### Exercise
Which lines run from the line with "Where should I" through the line with "985x767 pixels. How" in the entries below? Print them exactly, both ends included, and nothing more.

### Supplied data
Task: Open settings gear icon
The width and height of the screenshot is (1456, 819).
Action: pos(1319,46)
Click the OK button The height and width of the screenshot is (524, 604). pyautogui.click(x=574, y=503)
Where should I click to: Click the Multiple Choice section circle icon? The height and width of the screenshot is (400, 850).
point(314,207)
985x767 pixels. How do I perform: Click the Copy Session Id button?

--

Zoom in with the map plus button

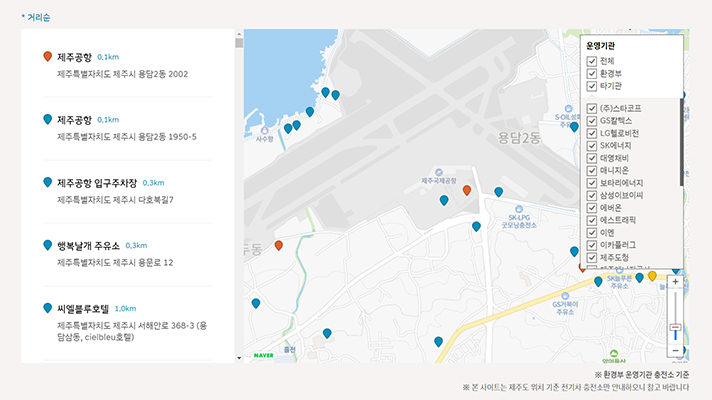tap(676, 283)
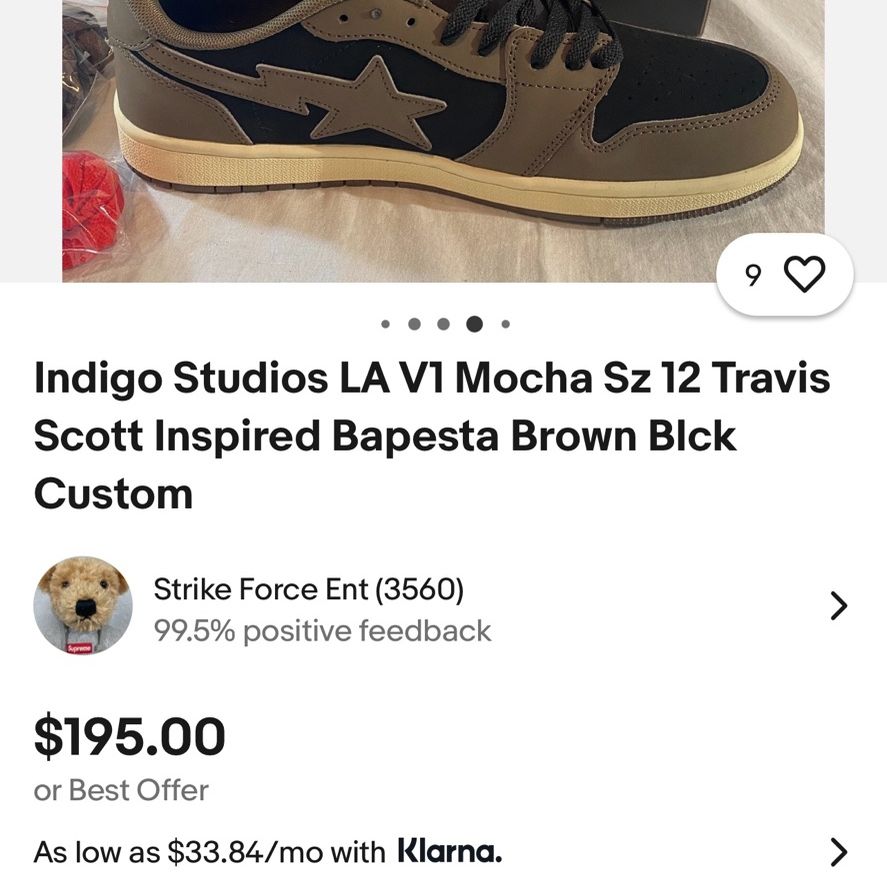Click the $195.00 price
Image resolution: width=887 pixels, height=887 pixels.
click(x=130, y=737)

### Your solution
Where should I click to: Click the Multiple Choice section circle icon? The height and width of the screenshot is (400, 850).
point(314,207)
985x767 pixels. How do I perform: Click the Copy Session Id button?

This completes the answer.